## WHAT IS EXPECTED
Reproduce all of the records exactly.

## ENTRIES SUPPLIED

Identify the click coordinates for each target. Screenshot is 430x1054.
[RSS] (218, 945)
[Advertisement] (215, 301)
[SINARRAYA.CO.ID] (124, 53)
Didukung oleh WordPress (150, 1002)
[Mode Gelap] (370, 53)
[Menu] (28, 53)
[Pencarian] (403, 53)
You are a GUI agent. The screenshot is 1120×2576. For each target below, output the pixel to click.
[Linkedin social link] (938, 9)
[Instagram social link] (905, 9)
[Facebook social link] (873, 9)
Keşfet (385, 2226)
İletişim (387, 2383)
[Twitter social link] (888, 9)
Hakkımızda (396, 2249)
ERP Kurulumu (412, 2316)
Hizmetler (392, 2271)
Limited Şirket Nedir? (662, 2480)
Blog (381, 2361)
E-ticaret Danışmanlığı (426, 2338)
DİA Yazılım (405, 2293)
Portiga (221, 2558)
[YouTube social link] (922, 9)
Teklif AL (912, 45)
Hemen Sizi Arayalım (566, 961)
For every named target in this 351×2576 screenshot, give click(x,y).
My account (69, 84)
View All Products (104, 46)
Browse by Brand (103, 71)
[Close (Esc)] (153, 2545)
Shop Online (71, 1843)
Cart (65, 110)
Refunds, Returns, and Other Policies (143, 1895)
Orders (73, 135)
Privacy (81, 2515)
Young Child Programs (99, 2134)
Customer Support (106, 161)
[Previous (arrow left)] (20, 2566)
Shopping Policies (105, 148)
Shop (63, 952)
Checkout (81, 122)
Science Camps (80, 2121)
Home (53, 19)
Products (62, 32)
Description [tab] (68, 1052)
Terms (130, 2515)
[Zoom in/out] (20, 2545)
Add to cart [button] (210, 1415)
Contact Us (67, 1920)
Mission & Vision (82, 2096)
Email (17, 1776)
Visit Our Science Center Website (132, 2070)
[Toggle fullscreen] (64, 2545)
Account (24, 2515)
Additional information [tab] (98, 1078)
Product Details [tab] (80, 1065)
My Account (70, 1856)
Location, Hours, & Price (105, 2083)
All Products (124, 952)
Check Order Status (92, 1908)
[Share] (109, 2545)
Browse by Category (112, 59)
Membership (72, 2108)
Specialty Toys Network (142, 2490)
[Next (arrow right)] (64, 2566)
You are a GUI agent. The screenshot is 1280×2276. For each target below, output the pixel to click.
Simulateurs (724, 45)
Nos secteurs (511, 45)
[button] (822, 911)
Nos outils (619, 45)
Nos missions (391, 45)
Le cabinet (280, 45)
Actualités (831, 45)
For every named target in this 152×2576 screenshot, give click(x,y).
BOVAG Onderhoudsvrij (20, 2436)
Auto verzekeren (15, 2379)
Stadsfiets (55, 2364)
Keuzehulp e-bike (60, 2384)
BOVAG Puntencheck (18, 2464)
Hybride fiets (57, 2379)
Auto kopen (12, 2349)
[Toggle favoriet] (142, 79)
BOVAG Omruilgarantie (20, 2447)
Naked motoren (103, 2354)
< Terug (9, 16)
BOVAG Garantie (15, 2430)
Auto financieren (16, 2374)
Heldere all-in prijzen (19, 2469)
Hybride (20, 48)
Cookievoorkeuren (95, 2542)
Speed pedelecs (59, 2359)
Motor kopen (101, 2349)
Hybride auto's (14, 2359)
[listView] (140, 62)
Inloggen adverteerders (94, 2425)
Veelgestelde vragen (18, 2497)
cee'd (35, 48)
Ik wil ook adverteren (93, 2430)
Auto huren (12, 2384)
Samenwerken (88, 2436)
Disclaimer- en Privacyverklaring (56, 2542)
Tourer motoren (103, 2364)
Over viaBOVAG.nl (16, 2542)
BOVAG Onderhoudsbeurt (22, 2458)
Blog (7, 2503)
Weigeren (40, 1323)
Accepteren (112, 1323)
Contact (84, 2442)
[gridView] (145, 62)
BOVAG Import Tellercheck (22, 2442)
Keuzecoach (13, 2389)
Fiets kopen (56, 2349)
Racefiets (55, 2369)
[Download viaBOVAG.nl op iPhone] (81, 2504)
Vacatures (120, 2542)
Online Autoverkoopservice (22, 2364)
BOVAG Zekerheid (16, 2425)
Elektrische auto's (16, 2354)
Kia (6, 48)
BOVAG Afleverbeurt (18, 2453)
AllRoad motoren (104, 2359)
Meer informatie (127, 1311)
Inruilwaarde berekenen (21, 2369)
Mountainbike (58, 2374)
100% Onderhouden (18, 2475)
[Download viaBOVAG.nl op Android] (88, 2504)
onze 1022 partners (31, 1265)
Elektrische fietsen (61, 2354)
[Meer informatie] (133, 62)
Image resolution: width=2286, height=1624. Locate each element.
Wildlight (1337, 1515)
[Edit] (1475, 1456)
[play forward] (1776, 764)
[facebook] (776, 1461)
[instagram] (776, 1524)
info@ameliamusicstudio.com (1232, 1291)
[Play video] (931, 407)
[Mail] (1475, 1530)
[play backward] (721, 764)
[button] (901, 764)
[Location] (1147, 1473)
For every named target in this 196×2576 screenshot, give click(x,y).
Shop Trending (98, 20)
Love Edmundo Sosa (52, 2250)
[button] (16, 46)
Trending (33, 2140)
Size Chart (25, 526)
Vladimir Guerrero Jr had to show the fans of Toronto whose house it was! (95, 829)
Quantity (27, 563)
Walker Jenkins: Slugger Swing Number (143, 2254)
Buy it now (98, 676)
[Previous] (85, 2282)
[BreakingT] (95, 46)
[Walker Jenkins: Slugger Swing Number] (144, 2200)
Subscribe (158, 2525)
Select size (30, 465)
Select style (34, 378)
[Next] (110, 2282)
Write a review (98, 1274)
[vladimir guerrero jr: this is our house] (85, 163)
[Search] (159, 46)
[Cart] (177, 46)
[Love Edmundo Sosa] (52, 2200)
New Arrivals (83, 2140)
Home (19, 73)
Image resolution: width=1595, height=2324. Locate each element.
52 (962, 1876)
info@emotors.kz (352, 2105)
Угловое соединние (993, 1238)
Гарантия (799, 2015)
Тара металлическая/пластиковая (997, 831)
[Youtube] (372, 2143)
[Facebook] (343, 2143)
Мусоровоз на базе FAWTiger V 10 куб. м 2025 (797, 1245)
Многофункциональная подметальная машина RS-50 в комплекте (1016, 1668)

## SOLUTION FOR THIS EXERCISE
Identify the click coordinates for each target. Screenshot is 430x1054.
[RSS] (218, 945)
[Advertisement] (215, 301)
[SINARRAYA.CO.ID] (124, 53)
Didukung oleh WordPress (150, 1002)
[Mode Gelap] (370, 53)
[Menu] (28, 53)
[Pencarian] (403, 53)
You are a GUI agent. The screenshot is 1120×2576. For each target below, output the pixel to click.
[Linkedin social link] (938, 9)
[Instagram social link] (905, 9)
[Facebook social link] (873, 9)
Keşfet (385, 2226)
İletişim (387, 2383)
[Twitter social link] (888, 9)
Hakkımızda (396, 2249)
ERP Kurulumu (412, 2316)
Hizmetler (392, 2271)
Limited Şirket Nedir? (662, 2480)
Blog (381, 2361)
E-ticaret Danışmanlığı (426, 2338)
DİA Yazılım (405, 2293)
Portiga (221, 2558)
[YouTube social link] (922, 9)
Teklif AL (912, 45)
Hemen Sizi Arayalım (566, 961)
For every named target in this 351×2576 screenshot, give click(x,y).
My account (69, 84)
View All Products (104, 46)
Browse by Brand (103, 71)
[Close (Esc)] (153, 2545)
Shop Online (71, 1843)
Cart (65, 110)
Refunds, Returns, and Other Policies (143, 1895)
Orders (73, 135)
Privacy (81, 2515)
Young Child Programs (99, 2134)
Customer Support (106, 161)
[Previous (arrow left)] (20, 2566)
Shopping Policies (105, 148)
Shop (63, 952)
Checkout (81, 122)
Science Camps (80, 2121)
Home (53, 19)
Products (62, 32)
Description [tab] (68, 1052)
Terms (130, 2515)
[Zoom in/out] (20, 2545)
Add to cart [button] (210, 1415)
Contact Us (67, 1920)
Mission & Vision (82, 2096)
Email (17, 1776)
Visit Our Science Center Website (132, 2070)
[Toggle fullscreen] (64, 2545)
Account (24, 2515)
Additional information [tab] (98, 1078)
Product Details [tab] (80, 1065)
My Account (70, 1856)
Location, Hours, & Price (105, 2083)
All Products (124, 952)
Check Order Status (92, 1908)
[Share] (109, 2545)
Browse by Category (112, 59)
Membership (72, 2108)
Specialty Toys Network (142, 2490)
[Next (arrow right)] (64, 2566)
You are a GUI agent. The screenshot is 1280×2276. For each target below, output the pixel to click.
Simulateurs (724, 45)
Nos secteurs (511, 45)
[button] (822, 911)
Nos outils (619, 45)
Nos missions (391, 45)
Le cabinet (280, 45)
Actualités (831, 45)
For every named target in this 152×2576 screenshot, give click(x,y).
BOVAG Onderhoudsvrij (20, 2436)
Auto verzekeren (15, 2379)
Stadsfiets (55, 2364)
Keuzehulp e-bike (60, 2384)
BOVAG Puntencheck (18, 2464)
Hybride fiets (57, 2379)
Auto kopen (12, 2349)
[Toggle favoriet] (142, 79)
BOVAG Omruilgarantie (20, 2447)
Naked motoren (103, 2354)
< Terug (9, 16)
BOVAG Garantie (15, 2430)
Auto financieren (16, 2374)
Heldere all-in prijzen (19, 2469)
Hybride (20, 48)
Cookievoorkeuren (95, 2542)
Speed pedelecs (59, 2359)
Motor kopen (101, 2349)
Hybride auto's (14, 2359)
[listView] (140, 62)
Inloggen adverteerders (94, 2425)
Veelgestelde vragen (18, 2497)
cee'd (35, 48)
Ik wil ook adverteren (93, 2430)
Auto huren (12, 2384)
Samenwerken (88, 2436)
Disclaimer- en Privacyverklaring (56, 2542)
Tourer motoren (103, 2364)
Over viaBOVAG.nl (16, 2542)
BOVAG Onderhoudsbeurt (22, 2458)
Blog (7, 2503)
Weigeren (40, 1323)
Accepteren (112, 1323)
Contact (84, 2442)
[gridView] (145, 62)
BOVAG Import Tellercheck (22, 2442)
Keuzecoach (13, 2389)
Fiets kopen (56, 2349)
Racefiets (55, 2369)
[Download viaBOVAG.nl op iPhone] (81, 2504)
Vacatures (120, 2542)
Online Autoverkoopservice (22, 2364)
BOVAG Zekerheid (16, 2425)
Elektrische auto's (16, 2354)
Kia (6, 48)
BOVAG Afleverbeurt (18, 2453)
AllRoad motoren (104, 2359)
Meer informatie (127, 1311)
Inruilwaarde berekenen (21, 2369)
Mountainbike (58, 2374)
100% Onderhouden (18, 2475)
[Download viaBOVAG.nl op Android] (88, 2504)
onze 1022 partners (31, 1265)
Elektrische fietsen (61, 2354)
[Meer informatie] (133, 62)
Image resolution: width=2286, height=1624. Locate each element.
Wildlight (1337, 1515)
[Edit] (1475, 1456)
[play forward] (1776, 764)
[facebook] (776, 1461)
[instagram] (776, 1524)
info@ameliamusicstudio.com (1232, 1291)
[Play video] (931, 407)
[Mail] (1475, 1530)
[play backward] (721, 764)
[button] (901, 764)
[Location] (1147, 1473)
For every named target in this 196×2576 screenshot, give click(x,y).
Shop Trending (98, 20)
Love Edmundo Sosa (52, 2250)
[button] (16, 46)
Trending (33, 2140)
Size Chart (25, 526)
Vladimir Guerrero Jr had to show the fans of Toronto whose house it was! (95, 829)
Quantity (27, 563)
Walker Jenkins: Slugger Swing Number (143, 2254)
Buy it now (98, 676)
[Previous] (85, 2282)
[BreakingT] (95, 46)
[Walker Jenkins: Slugger Swing Number] (144, 2200)
Subscribe (158, 2525)
Select size (30, 465)
Select style (34, 378)
[Next] (110, 2282)
Write a review (98, 1274)
[vladimir guerrero jr: this is our house] (85, 163)
[Search] (159, 46)
[Cart] (177, 46)
[Love Edmundo Sosa] (52, 2200)
New Arrivals (83, 2140)
Home (19, 73)
Image resolution: width=1595, height=2324. Locate each element.
52 (962, 1876)
info@emotors.kz (352, 2105)
Угловое соединние (993, 1238)
Гарантия (799, 2015)
Тара металлическая/пластиковая (997, 831)
[Youtube] (372, 2143)
[Facebook] (343, 2143)
Мусоровоз на базе FAWTiger V 10 куб. м 2025 (797, 1245)
Многофункциональная подметальная машина RS-50 в комплекте (1016, 1668)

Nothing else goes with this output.